-- Text shown --
----

When my husband saw my continuing transformation, he decided he needed to visit Canyon Ranch as well, and he has accompanied me on several trips since then. He actually took me there for my 60th birthday – I think because he wanted to go. My husband added many new dimensions to my Canyon Ranch experiences. It was very funny to watch him, a driven real estate attorney, participate in healthy cooking classes, meditation and line dancing. He was also a welcome partner when it came to hiking, biking, running and walking.
Some moments still make me laugh. Together we ventured into new areas of experimentation that I would probably not have delved into by myself. Once we were introduced to flax seed. I put it into my salad at lunch. I was scheduled for a massage right after lunch and was late for the appointment after going to the wrong place. The anxiety plus the flax seed seemed to create an imbalance in my digestive system, certainly not the right condition for my poor masseur. To this day I avoid putting flax seed on my salad! Another time when my husband and I went on a meditation walk, we were instructed to use a telescope and focus on something along the path. My husband has a great eye and found a cactus flower immediately. I found the weeds, but with his help he led me to find a flower too. He’s always been more focused than I. The last time we went, my husband was getting ready to retire, and he spent an hour with a counselor who mapped out possible paths for him to take in his retirement. He told her his hobby was wine and his desires to travel were limited. He now plans to travel to vineyards around the world and we have begun our journey by visiting many vineyards in California. Plans to visit Oregon, Italy, Australia are also under consideration.
Of all the visits, the most critical for me was the week after 9/11. I had debated whether to follow through with my trip since the management was being very liberal about canceling, but in the end I elected to go anyway. I had recently sold my store and was having a difficult time adjusting to my new, less intensive life. The plane from Denver to Tucson was almost empty and so was the Ranch. There was a pall about the resort as we went through our daily routine, but as always it was therapeutic to be there. Particularly I remember sitting by one of the pools with a few other visitors and speaking to a counselor about the catastrophe. I was treating the situation somewhat flippantly, a cover-up for how I really felt and one that she was savvy enough to point out. Her warning turned out to be prescient. Soon after I was diagnosed with breast cancer. I knew from that moment at the pool that my mind needed another correction as well, and so while I was receiving treatment, I again returned to professionals to address the demons that continued to haunt me. Were it not for the counselor’s warning, I doubt I would have addressed the problem.
Not too long ago a cousin of mine who has never been to a spa asked me what did I get from visiting one and I spewed out some of those pivotal times both my husband and I have gone through and the influence Canyon Ranch has had on both of us. As I look back at the stages of my life when I have visited Canyon Ranch, I realize how going there the first time was the beginning of the transformation of the person I am today. I look forward to returning many times in the future for more guidance and continuous renewal – hopefully with our children and our grandchild.

----

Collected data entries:
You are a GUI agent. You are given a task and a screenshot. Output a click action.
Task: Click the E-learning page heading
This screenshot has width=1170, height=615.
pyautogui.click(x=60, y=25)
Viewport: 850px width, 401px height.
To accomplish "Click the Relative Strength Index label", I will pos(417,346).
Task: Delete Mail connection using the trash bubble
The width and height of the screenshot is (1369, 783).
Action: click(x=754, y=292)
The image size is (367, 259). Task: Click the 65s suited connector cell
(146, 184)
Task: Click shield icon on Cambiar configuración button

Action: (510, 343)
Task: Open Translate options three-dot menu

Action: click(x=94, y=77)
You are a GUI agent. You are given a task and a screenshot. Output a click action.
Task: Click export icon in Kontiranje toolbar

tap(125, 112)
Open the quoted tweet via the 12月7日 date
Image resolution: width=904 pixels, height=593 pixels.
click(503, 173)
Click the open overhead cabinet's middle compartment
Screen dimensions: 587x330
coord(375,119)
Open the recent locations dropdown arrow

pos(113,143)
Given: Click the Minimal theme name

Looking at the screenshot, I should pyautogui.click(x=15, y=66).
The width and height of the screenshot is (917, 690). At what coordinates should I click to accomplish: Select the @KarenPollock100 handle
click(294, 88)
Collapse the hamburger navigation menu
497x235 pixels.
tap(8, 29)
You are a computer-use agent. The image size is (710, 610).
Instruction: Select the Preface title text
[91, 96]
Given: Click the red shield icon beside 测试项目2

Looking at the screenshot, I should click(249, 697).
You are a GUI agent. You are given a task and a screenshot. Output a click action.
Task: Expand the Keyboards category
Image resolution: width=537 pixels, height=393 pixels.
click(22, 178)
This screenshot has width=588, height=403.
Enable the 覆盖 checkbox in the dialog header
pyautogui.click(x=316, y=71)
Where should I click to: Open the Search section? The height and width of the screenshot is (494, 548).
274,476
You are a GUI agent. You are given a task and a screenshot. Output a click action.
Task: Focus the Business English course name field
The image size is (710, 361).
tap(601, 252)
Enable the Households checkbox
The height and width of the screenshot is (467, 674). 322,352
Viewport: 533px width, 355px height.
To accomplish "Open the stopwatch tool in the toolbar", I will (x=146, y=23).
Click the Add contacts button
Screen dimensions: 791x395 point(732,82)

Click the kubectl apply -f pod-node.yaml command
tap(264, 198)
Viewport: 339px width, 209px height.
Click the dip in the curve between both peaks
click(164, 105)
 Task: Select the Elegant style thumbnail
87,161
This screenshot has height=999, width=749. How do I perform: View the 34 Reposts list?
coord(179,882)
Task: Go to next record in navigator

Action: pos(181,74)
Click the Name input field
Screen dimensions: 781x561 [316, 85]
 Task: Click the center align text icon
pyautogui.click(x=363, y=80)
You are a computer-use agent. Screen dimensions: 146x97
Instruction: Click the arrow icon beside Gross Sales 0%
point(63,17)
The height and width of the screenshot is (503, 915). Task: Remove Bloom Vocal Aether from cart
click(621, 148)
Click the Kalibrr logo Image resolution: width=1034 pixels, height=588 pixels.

----

-- What is being asked --
What does the Canyon Ranch text say the writer's husband did for a living? The records are separate material that stands apart from the text.

-- Result --
He was a real estate attorney.